On svp64-ng branch, the following works: .set coco, eq .set jum, ^%r3 .set bo, 1<<%r3 sv.extsw./ff=coco *85, *%r84 sv.extsw./pr=jum/m=bo *5, *%r72 ...as well as does the following, with -mregnames: .set coco, eq .set jum, ^r3 .set bo, 1<<r3 sv.extsw./ff=coco *85, *r84 sv.extsw./pr=jum/m=bo *5, *r72
(In reply to Dmitry Selyutin from comment #32) > On svp64-ng branch, the following works: > .set coco, eq > .set jum, ^r3 > .set bo, 1<<r3 > sv.extsw./ff=coco *85, *r84 > sv.extsw./pr=jum/m=bo *5, *r72 hoorah, much shorter. ah. sorry it's taken me a while to spot this, ff and pr must only take CR-fields (inv + eq/lt/gt/so). there's no bit here to specify to use integer regs r3/r10/r31: https://libre-soc.org/openpower/sv/normal/#index2h1 0-1 2 3 4 description 01 inv CR-bit Rc=1: ffirst CR sel 11 inv CR-bit Rc=1: pred-result CR sel https://git.libre-soc.org/?p=binutils-gdb.git;a=blob;f=gas/config/tc-ppc-svp64.c;h=7f27093cde7fff236e4d254b54072e8430a1aab5;hb=0abcbc8220d812de3261fc44c5c65989882c0cec#l304 304 svp64_decode_predicate (char *str, bool *cr, unsigned int *mask, bool crmode) 305 { ... 372 predicate = (enum svp64_predicate)exp.X_add_number; 373 *cr = (table[predicate].cr ? true : false); if (crmode && !(*cr)) { // pr= and ff= only allow CRs return NULL; } then ff and pr decode set true (others set false) 640 svp64_decode_ff (char *str, struct svp64_ctx *svp64) 641 { ... 650 iter = svp64_decode_predicate (str, &cr, &mask, true); 662 svp64_decode_pr (char *str, struct svp64_ctx *svp64) 663 { ... 672 iter = svp64_decode_predicate (str, &cr, &mask, true);
(In reply to Luke Kenneth Casson Leighton from comment #33) > (In reply to Dmitry Selyutin from comment #32) > > ah. sorry it's taken me a while to spot this, ff and pr must only take > CR-fields (inv + eq/lt/gt/so). there's no bit here to specify to use > integer regs r3/r10/r31: I guess I broke this between revisions, perhaps when I needed some code to be checked after implementing ^%r3 support.

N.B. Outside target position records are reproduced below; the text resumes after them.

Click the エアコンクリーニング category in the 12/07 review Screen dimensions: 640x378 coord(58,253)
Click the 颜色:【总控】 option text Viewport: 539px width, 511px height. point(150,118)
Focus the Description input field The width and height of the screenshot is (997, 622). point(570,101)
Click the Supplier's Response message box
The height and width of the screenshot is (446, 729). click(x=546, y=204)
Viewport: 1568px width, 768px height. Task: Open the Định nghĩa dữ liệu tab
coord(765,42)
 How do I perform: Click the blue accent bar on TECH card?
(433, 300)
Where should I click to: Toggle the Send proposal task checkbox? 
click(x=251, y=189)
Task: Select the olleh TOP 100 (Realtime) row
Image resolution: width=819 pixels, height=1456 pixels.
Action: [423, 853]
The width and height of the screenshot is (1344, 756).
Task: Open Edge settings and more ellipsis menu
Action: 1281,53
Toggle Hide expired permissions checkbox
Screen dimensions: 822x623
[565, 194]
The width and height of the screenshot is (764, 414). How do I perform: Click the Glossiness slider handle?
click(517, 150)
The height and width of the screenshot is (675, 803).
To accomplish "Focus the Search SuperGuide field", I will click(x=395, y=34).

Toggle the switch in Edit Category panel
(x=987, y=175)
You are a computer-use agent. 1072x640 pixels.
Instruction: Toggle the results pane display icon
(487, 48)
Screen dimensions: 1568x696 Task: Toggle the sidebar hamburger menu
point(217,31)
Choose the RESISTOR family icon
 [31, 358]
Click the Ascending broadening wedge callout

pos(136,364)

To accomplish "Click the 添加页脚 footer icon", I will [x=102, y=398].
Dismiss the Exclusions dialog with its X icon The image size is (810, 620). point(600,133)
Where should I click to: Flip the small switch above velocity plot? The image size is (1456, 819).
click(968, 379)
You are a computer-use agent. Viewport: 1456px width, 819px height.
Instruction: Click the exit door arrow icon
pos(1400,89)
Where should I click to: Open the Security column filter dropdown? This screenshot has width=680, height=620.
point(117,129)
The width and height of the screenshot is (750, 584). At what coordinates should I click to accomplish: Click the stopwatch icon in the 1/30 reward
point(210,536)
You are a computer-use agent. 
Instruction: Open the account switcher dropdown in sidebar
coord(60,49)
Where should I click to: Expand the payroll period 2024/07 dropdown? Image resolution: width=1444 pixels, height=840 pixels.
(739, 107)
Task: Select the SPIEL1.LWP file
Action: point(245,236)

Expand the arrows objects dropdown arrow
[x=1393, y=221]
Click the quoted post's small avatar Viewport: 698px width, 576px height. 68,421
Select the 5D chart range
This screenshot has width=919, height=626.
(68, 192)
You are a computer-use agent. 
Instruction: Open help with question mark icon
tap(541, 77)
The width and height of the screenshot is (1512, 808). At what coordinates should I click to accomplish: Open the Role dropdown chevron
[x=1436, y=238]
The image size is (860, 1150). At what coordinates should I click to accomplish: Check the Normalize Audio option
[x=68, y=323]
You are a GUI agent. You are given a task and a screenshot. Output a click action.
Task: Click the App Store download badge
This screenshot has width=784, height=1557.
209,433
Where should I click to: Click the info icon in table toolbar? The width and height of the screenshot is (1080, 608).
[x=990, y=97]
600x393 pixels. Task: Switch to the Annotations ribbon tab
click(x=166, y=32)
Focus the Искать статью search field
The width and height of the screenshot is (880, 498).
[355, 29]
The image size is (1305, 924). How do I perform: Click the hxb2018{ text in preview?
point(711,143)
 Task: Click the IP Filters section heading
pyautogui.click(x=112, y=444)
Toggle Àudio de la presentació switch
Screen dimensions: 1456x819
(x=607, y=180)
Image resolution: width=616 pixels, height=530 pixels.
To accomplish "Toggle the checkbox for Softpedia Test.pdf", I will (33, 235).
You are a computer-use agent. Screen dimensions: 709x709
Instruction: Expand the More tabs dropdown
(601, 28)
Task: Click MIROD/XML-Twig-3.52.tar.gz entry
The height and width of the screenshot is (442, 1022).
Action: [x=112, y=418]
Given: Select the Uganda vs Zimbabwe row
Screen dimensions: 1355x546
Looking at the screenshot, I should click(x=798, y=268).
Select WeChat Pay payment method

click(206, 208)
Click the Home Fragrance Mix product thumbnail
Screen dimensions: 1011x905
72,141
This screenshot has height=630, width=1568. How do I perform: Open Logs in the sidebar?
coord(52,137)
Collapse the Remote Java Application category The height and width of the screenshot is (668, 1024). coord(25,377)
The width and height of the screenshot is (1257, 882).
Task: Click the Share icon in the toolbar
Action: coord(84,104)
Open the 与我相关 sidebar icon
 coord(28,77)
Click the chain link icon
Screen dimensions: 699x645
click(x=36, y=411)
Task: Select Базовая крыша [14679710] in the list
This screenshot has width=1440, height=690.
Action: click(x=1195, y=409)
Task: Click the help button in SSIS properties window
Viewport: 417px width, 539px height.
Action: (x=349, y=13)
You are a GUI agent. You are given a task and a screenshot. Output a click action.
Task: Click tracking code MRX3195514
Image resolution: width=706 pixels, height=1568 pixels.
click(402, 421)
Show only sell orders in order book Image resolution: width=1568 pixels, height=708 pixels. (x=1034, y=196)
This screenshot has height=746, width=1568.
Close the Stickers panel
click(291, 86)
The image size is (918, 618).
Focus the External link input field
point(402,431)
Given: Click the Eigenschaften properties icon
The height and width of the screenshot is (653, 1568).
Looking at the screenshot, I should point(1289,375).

In svp64 branch, this is OK, I broke it for svp64-ng where I experimented with macros. Should be fine now.
(In reply to Dmitry Selyutin from comment #34) > I guess I broke this between revisions, perhaps when I needed some code to > be checked after implementing ^%r3 support. In svp64 branch, this is OK, I > broke it for svp64-ng where I experimented with macros. Should be fine now. 632 iter = svp64_decode_predicate (str, &cr, &mask); 633 if (!iter || !(cr || ((mask & SVP64_RC1_ACTIVE) != 0))) !cr - perfect, that stops it just as well.